En la tercera parte, Nombres de países, volvemos a la misma voz narrativa de Combray. En esta ocasión también asistimos a un proceso de enamoramiento, pero mucho más inocente, mucho más puro, el amor de un ser tan extremadamente sensible que es capaz de enfermar al evocar un futuro viaje a Italia, al principio del capítulo. Nombres de países contiene también hermosas descripciones de las ilusiones de la infancia, del invierno parisino, de la lluvia y de unos Champs Elysees cubiertos de nieve.
Proust es literatura exquisita, su lectura es una exploración de los límites de la narración o, lo que es lo mismo en este caso, de la remembranza. Sus frases son elaboradas y en ocasiones laberínticas, palabras de un individuo obsesionado por el tiempo y la subjetividad.
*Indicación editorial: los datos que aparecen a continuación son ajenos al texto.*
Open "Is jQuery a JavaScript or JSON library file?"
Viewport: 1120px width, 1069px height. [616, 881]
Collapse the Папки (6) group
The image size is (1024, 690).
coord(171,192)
Quizá los objetivos de su arte se encuentren resumidos en este párrafo:
" (...) durante mi lectura, ejecutaba incesantes movimientos de dentro afuera hacia el descubrimiento de la verdad, venían las emociones que en mí provocaba la acción en que tomaba parte, porque aquellas tardes contenían más acontecimientos dramáticos de los que suelen ocurrir en toda una vida. Eran los acontecimientos que pasaban en el libro que estaba leyendo; verdad es que los personajes implicados en ellos no eran «reales», como decía Françoise. Pero todos los sentimientos que nos hacen experimentar la alegría o el infortunio de un personaje real, sólo se producen en nosotros por conducto de una imagen de esa alegría o de ese infortunio; la genialidad del primer novelista consistió en comprender que, por ser la imagen el único elemento esencial en el mecanismo de nuestras emociones, la simplificación consistente en la pura y simple supresión de los personajes reales sería un perfeccionamiento decisivo. Por profunda que sea nuestra simpatía hacia él, a un individuo real lo percibimos en gran medida por nuestros sentidos, es decir, sigue siendo opaco para nosotros, ofrece un peso muerto que nuestra sensibilidad es incapaz de sobrellevar. Si una desgracia le golpea, sólo podremos sentirlo en una pequeña parte de la noción total que de él tenemos; es más, el propio individuo sólo podrá sentirlo en una parte de la noción total que de sí mismo tiene. El hallazgo del novelista consiste en que se le ocurrió sustituir esas partes impenetrables para el alma por una cantidad igual de partes inmateriales, es decir partes que nuestra alma puede asimilar."
La aventura de leer a Proust... Sorprende que hay escritores complejos que aseguran que leer "los siete tomos" es un absoluto muermo. A mí me valió la pena, aunque mi motivación inicial era documentarme sobre "por qué tanta gente alaba a Proust". No aventuremos juicios pues todavía quedan los otros seis tomos. Yo pues pienso que siento que me parece que...
ResponderEliminarEso es, todavía quedan seis tomos, apenas he empezado este proyecto. Poco a poco se irán leyendo. Hace falta una especial disposición para leer a Proust. No es fácil ni complaciente, pero la recompensa es cuantiosa.